Action item –
The required output is the exact run of lines from the one bearing "Click the dollar icon beside Purchases" through the final line of the listing below, with the pictures removed.

Dataset extract –
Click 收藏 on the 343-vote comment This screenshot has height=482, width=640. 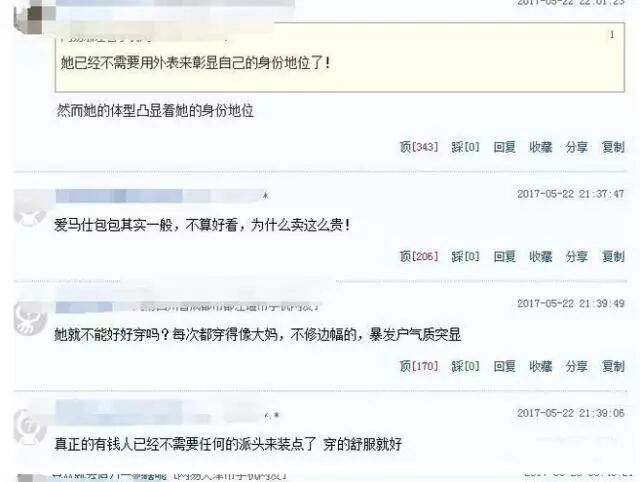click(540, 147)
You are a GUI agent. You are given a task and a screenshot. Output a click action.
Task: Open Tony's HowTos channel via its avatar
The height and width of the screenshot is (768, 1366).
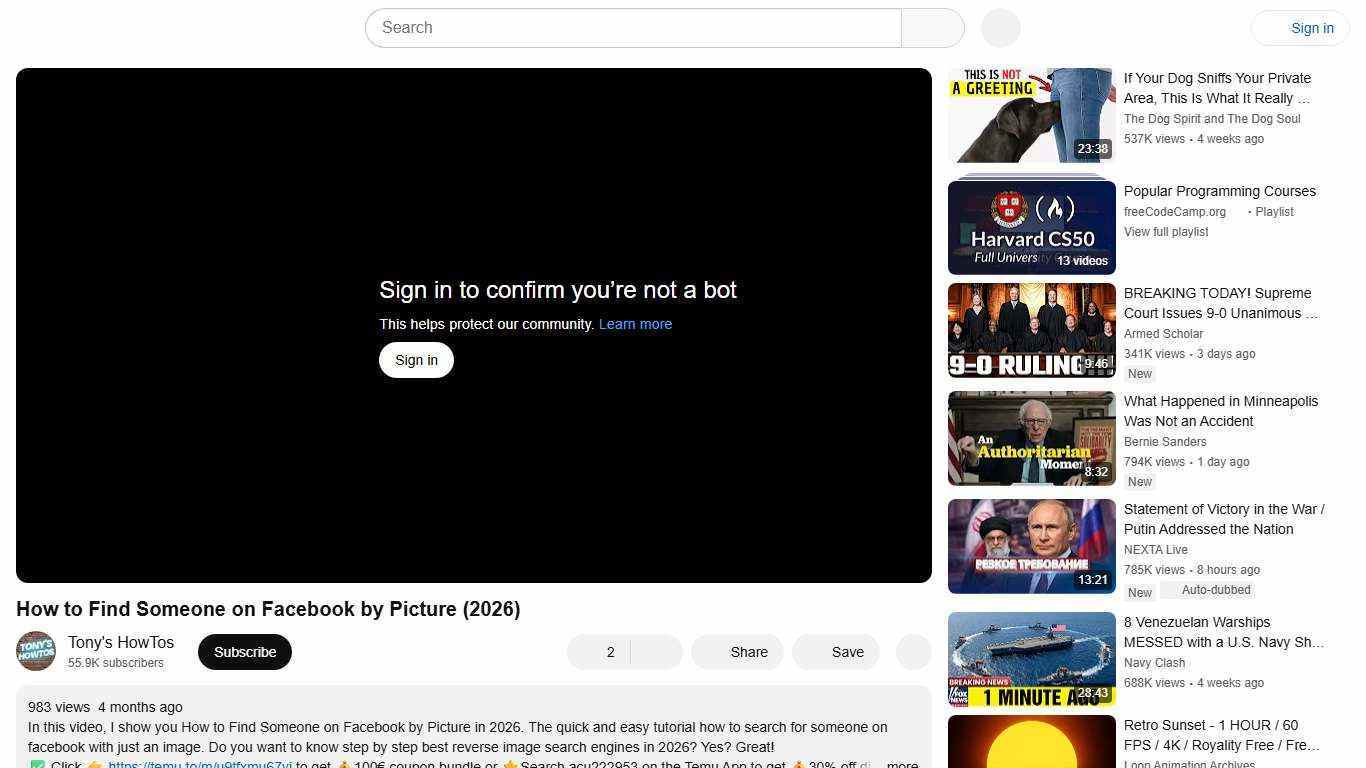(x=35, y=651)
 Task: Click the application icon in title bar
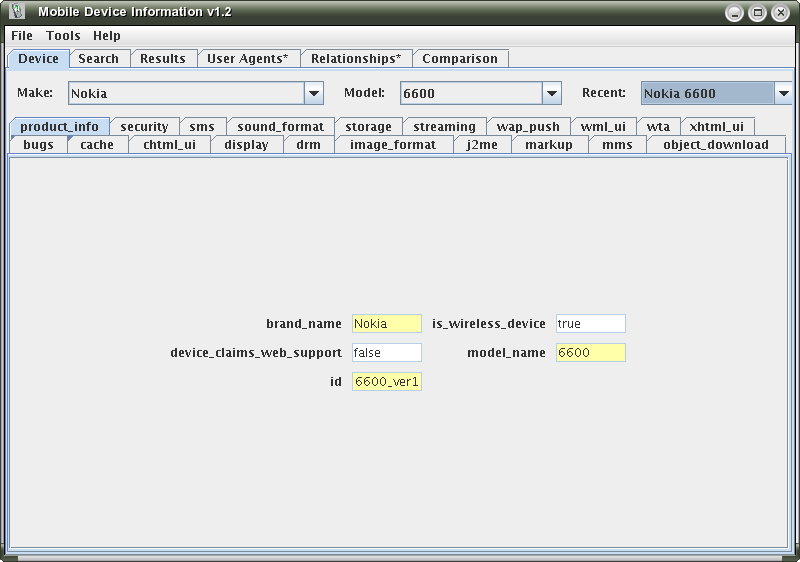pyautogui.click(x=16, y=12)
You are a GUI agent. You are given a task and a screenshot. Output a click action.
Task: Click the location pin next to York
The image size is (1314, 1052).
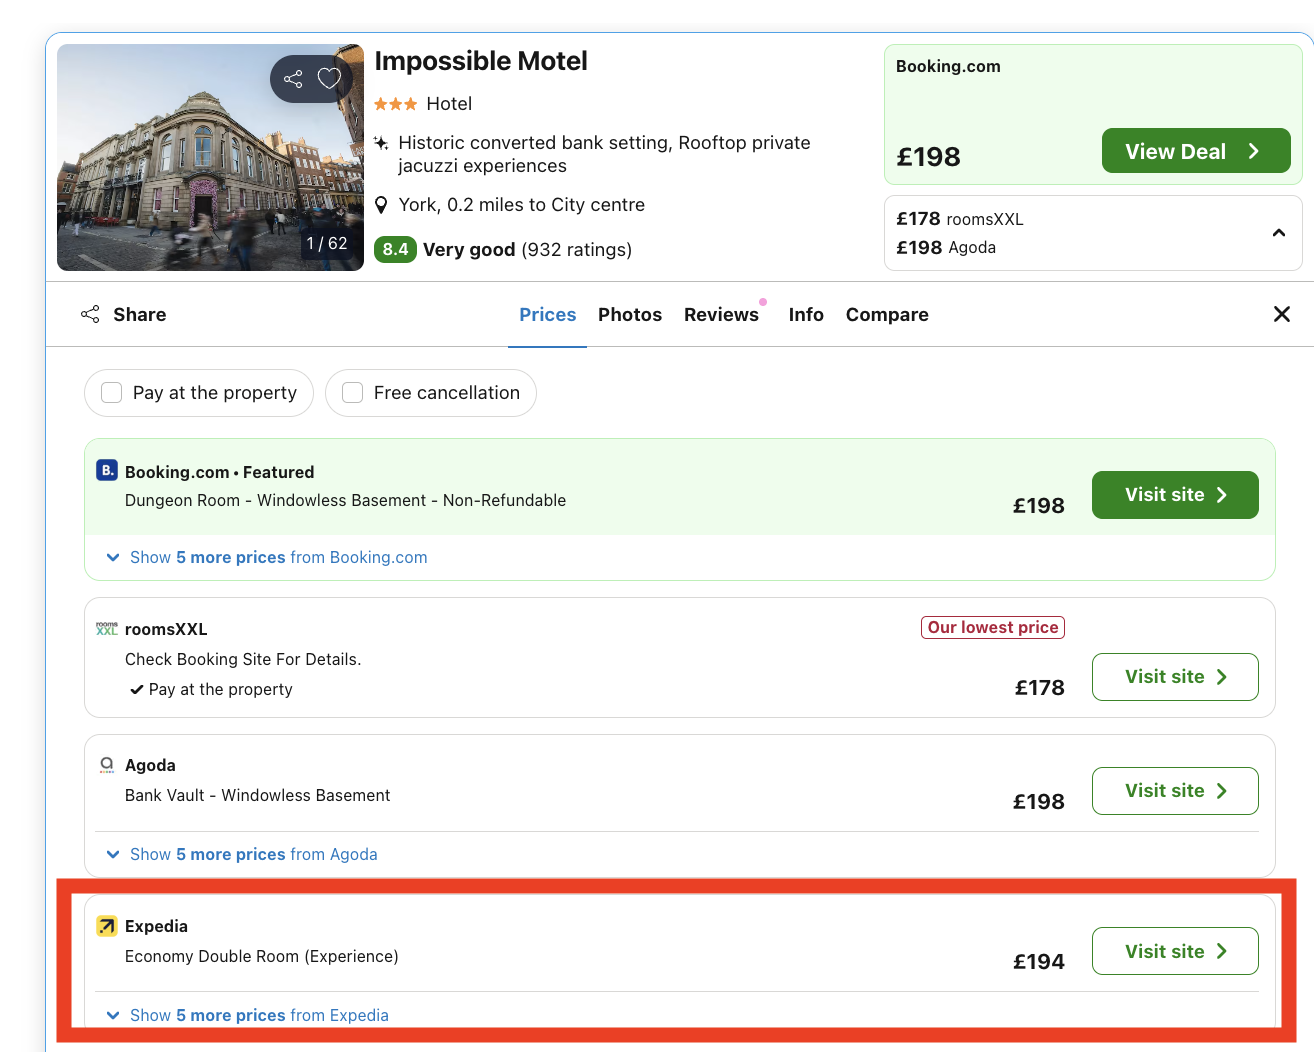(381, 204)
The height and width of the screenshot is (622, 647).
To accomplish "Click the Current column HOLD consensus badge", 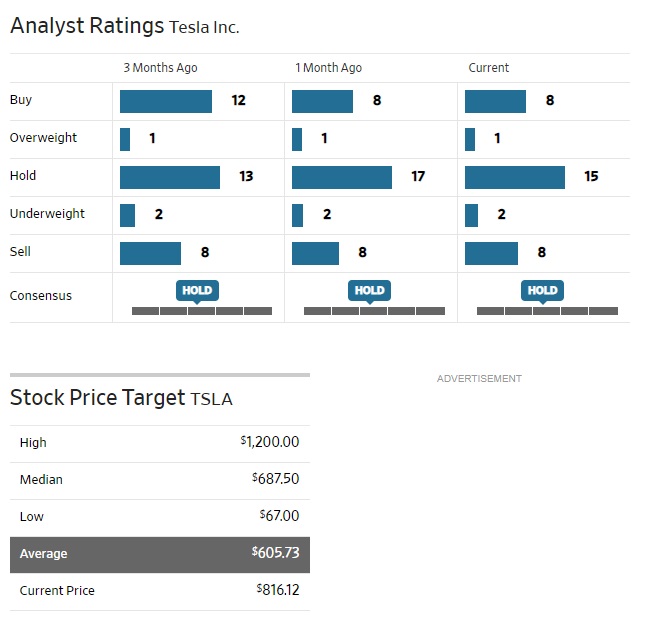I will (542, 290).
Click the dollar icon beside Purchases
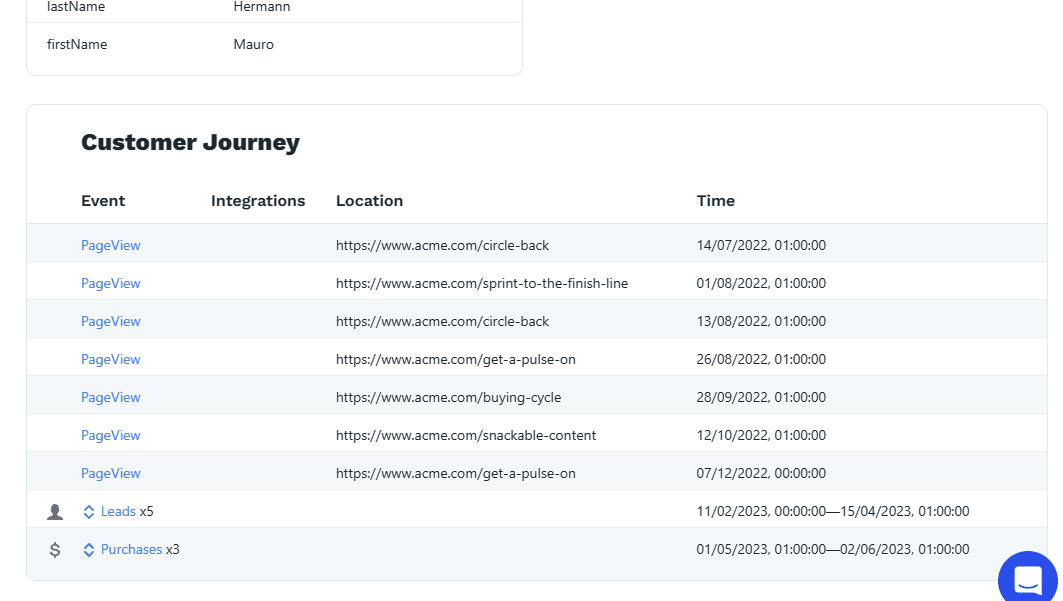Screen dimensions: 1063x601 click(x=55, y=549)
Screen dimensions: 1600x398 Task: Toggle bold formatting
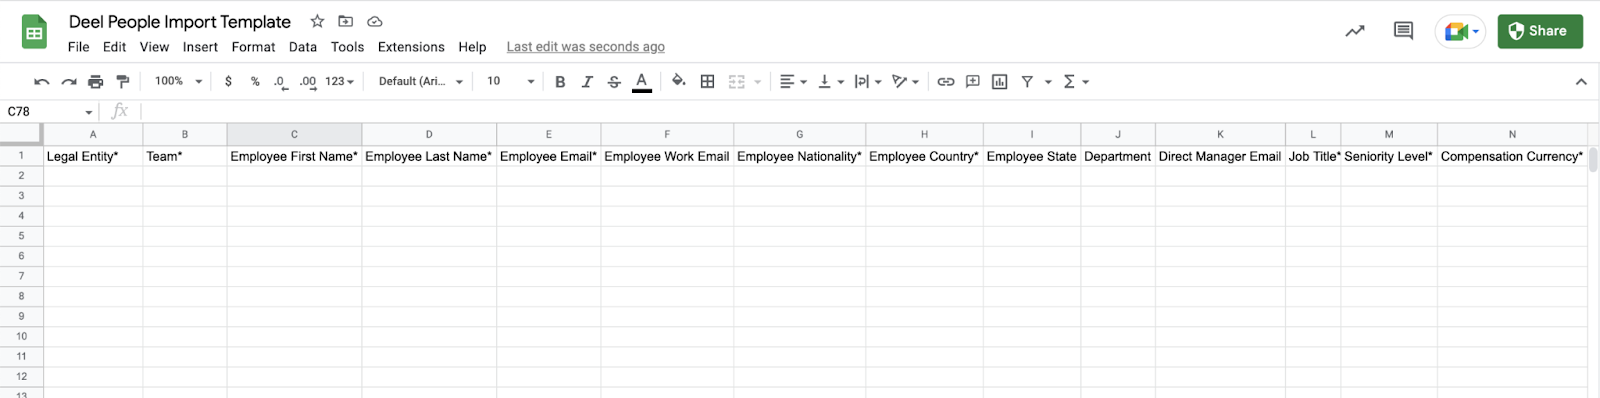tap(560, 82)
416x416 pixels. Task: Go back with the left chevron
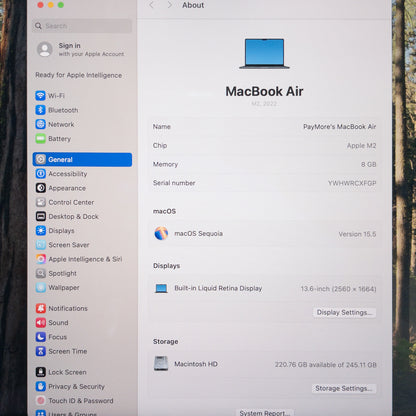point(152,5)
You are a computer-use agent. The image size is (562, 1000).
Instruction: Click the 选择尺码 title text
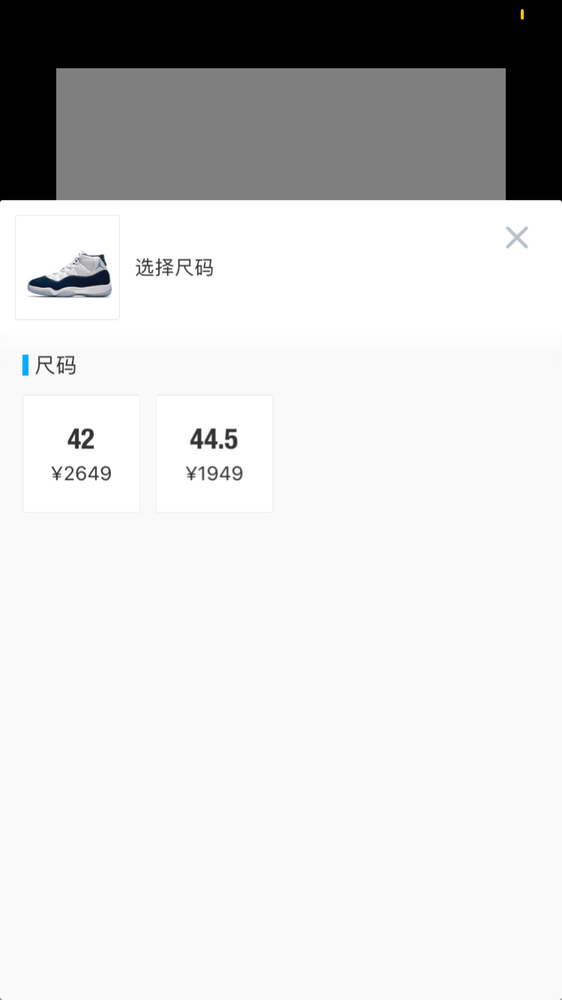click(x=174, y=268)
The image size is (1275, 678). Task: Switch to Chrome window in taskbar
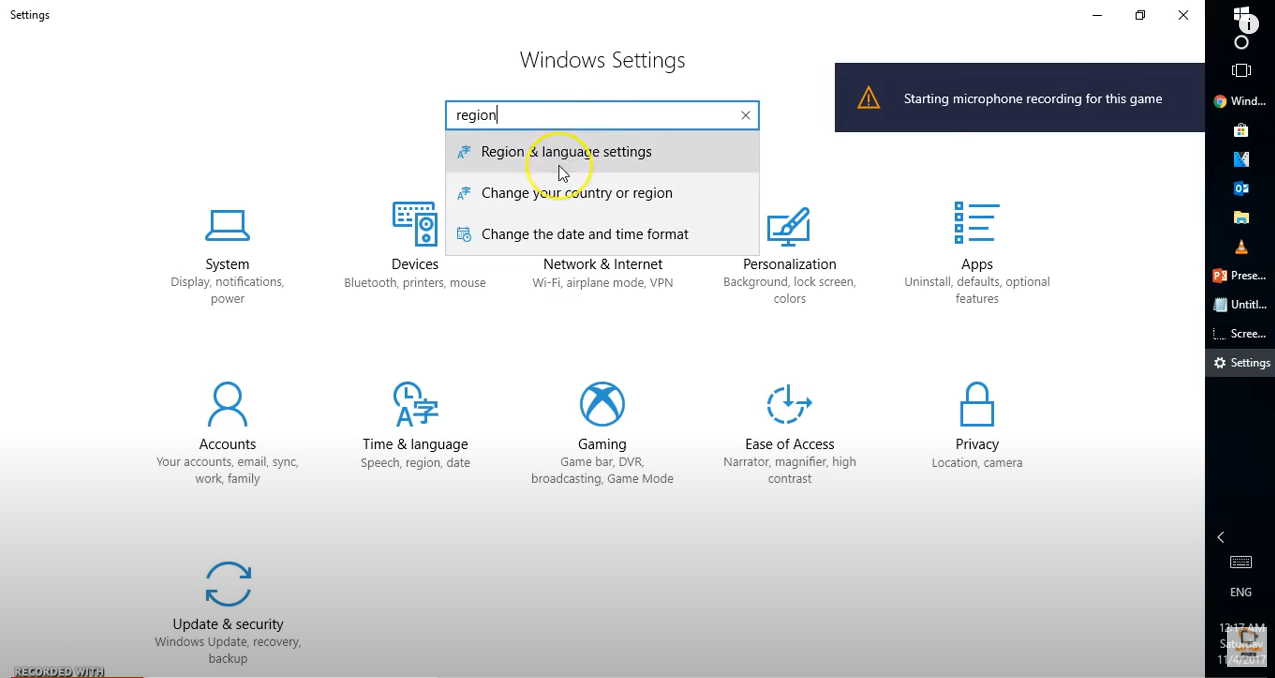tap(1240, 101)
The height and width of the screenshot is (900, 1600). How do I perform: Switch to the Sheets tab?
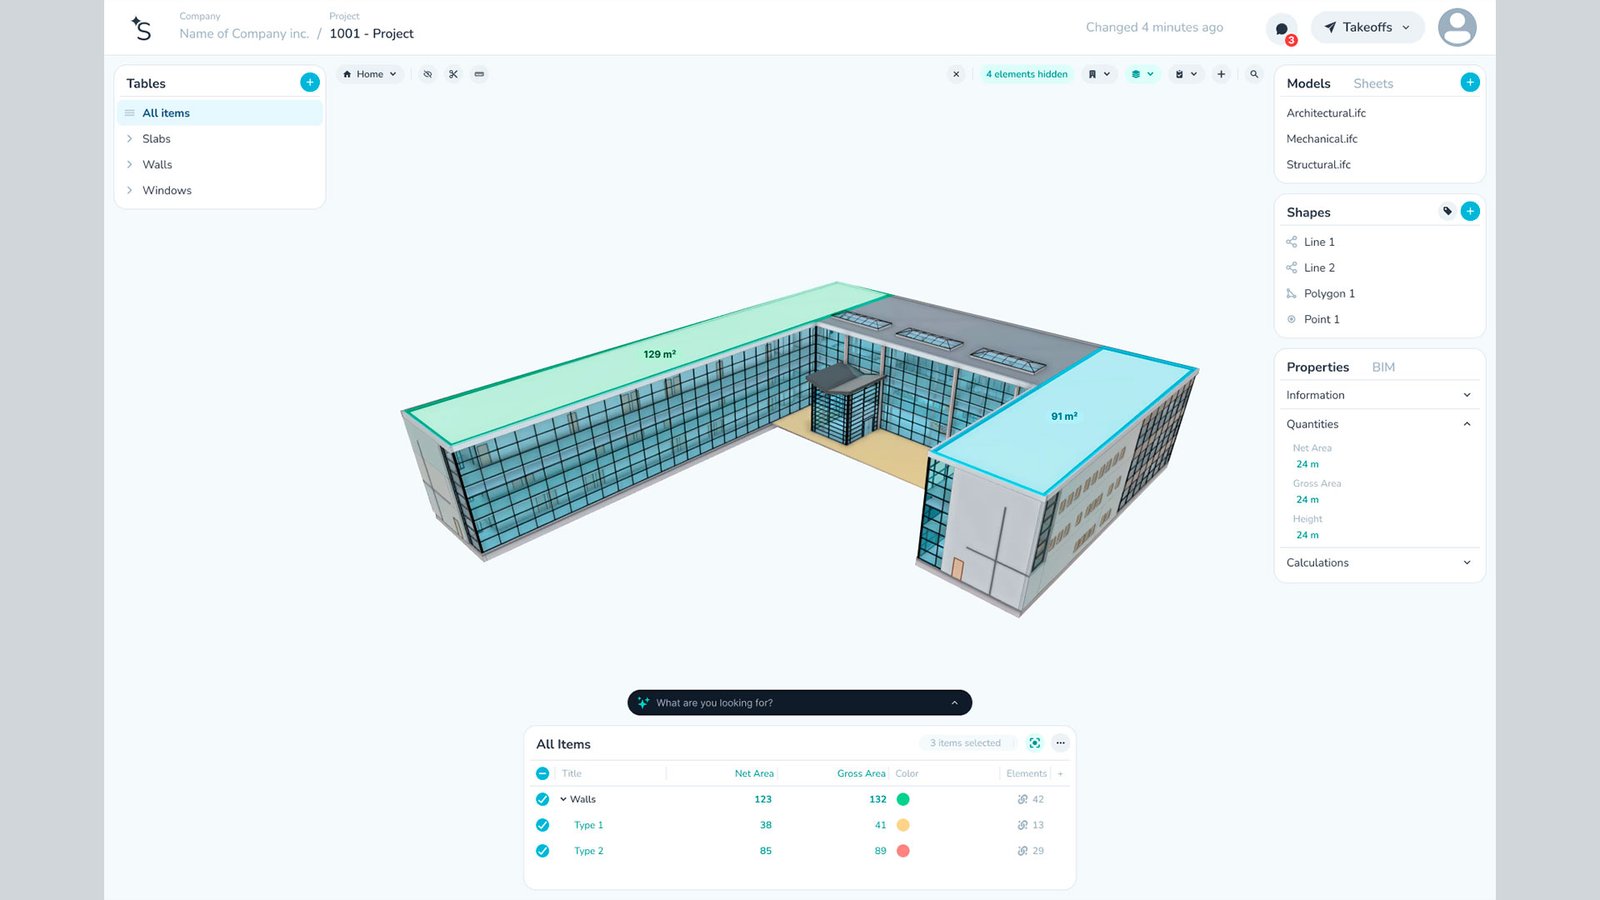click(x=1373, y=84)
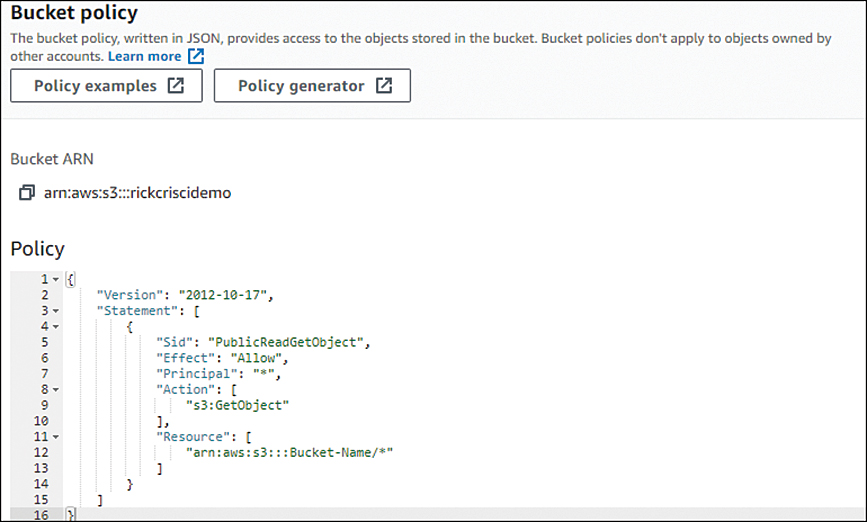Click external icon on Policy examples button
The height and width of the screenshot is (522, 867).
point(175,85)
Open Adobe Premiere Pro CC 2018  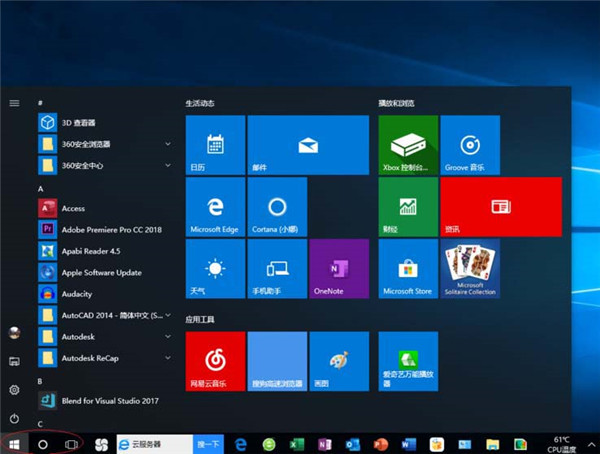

Completed exercise –
Click the dollar icon beside Purchases
Screen dimensions: 1063x601 click(x=55, y=549)
Screen dimensions: 1600x398 Task: Toggle bold formatting
tap(560, 82)
416x416 pixels. Task: Go back with the left chevron
point(152,5)
You are a computer-use agent. The image size is (562, 1000).
Instruction: Click the 选择尺码 title text
click(x=174, y=268)
The image size is (1275, 678). Task: Switch to Chrome window in taskbar
tap(1240, 101)
The height and width of the screenshot is (900, 1600). How do I perform: Switch to the Sheets tab?
click(x=1373, y=84)
Click external icon on Policy examples button
The height and width of the screenshot is (522, 867).
point(175,85)
Open Adobe Premiere Pro CC 2018  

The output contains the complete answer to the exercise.